I am trying to adapt a digital electronics problem to a C++ STL based program.

Originally I have 4 inputs C1, C2, C3, C4. This means I have a total of 16 combinations:

0000
0001
.
.
.
1111

I have a multimap defined by

typedef std::pair<int, int> au_pair; //vertices
typedef std::pair<int, int> acq_pair; //ch qlty
typedef std::multimap<int, acq_pair> au_map;
typedef au_map::iterator It_au;

The no. of simulations depend on the size of the au_map. For eg: if the au_map.size() = 5 I will have C1, C2, C3, C4, C5. and therefore 2^5 = 32 cases.

For example: If theau_map.size()=4, I need to simulate my algorithm for 16 cases.

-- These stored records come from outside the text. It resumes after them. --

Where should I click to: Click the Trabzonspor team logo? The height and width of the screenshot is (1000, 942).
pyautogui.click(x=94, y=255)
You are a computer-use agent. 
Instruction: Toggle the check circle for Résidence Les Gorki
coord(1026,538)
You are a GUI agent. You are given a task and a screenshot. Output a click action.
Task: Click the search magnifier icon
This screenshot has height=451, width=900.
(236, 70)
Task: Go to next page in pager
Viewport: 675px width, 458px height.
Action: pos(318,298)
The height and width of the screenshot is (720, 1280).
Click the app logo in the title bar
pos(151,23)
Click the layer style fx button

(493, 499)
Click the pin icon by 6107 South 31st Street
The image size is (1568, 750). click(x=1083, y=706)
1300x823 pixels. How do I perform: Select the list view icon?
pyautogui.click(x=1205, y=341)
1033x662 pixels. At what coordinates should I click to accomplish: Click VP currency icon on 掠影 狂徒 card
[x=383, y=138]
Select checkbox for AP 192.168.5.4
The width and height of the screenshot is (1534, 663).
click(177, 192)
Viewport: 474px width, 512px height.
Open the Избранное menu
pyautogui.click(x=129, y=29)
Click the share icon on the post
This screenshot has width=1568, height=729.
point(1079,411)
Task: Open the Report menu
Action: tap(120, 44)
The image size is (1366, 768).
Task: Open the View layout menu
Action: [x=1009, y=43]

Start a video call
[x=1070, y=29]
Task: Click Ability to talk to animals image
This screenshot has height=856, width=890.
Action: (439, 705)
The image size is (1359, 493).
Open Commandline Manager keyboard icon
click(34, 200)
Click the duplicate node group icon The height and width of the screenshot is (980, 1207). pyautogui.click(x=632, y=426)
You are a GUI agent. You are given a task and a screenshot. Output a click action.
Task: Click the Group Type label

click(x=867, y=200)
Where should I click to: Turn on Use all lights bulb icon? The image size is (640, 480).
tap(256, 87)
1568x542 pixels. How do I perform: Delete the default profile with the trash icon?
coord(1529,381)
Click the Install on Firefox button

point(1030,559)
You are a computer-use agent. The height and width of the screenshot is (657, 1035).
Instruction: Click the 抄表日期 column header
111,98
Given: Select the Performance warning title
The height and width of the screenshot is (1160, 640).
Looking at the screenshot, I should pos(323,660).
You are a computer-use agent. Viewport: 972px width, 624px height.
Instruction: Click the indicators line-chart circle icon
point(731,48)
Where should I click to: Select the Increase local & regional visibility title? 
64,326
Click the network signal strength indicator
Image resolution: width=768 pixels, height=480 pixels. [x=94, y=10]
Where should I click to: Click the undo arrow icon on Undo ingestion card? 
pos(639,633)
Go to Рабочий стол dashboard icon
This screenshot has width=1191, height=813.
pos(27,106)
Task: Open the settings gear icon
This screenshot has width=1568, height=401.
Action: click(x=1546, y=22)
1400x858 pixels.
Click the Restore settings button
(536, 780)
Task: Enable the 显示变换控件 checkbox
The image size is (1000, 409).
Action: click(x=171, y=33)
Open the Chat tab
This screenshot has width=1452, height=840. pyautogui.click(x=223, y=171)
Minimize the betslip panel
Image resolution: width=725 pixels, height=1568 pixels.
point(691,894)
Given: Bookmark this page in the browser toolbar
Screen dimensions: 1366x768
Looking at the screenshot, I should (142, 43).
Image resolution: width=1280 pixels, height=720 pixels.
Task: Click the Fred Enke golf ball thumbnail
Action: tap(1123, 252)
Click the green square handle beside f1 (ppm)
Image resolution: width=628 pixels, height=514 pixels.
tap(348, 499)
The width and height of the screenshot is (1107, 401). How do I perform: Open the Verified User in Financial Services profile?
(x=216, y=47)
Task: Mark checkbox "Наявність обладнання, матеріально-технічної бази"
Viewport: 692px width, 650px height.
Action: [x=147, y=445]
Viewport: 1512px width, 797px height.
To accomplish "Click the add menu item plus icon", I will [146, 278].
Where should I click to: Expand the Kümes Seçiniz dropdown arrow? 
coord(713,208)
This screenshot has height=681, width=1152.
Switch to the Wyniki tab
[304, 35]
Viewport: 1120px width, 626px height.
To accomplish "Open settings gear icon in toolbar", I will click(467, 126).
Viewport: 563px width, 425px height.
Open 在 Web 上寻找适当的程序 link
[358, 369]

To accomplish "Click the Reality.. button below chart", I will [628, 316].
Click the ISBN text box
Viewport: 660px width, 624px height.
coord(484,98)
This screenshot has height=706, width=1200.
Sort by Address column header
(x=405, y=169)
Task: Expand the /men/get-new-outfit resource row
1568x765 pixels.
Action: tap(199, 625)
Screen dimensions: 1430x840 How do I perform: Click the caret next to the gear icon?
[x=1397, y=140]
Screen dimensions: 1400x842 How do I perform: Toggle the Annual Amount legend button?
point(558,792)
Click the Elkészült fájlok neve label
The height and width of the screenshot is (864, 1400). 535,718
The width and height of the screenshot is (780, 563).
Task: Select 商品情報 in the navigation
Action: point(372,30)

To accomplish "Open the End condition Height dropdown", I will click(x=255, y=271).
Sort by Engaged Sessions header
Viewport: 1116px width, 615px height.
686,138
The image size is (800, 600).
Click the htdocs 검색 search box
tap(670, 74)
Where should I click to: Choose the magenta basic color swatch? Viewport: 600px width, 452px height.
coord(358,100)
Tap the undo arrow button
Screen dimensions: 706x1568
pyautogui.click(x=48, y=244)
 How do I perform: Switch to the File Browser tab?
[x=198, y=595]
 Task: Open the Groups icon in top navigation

for(It_au it = a_map.begin(); it != a_map.end(); it++)
{
  acq_pair it1 = it->second;
  //case 0:
  //C3 = 0, C2 = 0, C1 = 0, C0 = 0 
  //Update it1.second with corresponding C values

  //simulate algorithm

  //case 1:
  //C3 = 0, C2 = 0, C1 = 0, C0 = 1 
  //simulate

  .........
  //case 15: 
  //C3 = 1, C2 = 1, C1 = 1, C0 = 1 
  //simulate

}
+1  A: 

Not the best idea. Right now you're doing a lot of useless work by manually setting your C1-C4 and by writing some simulation routines right in your for loop.

Automate it.

Use some abstract State-Simulator mapper (where Simulator actually stands for some concrete functional object).

typedef char State;

struct basic_simulator {
   // You could also pass some other parameters to your
   // simulator
   virtual void operator()(...) = 0
};

struct concrete_simulator : public basic_simulator {
   virtual void operator()(...) {
      // Do something concrete
      // Trolololo
   }
};

typedef basic_simulator Simulator;

And in this case your actual wrapper would look like std::map<State, Simulator*> map;


What you need to do next do means getting C1-C4 values from your state which is defined as char. Use bitwise operators.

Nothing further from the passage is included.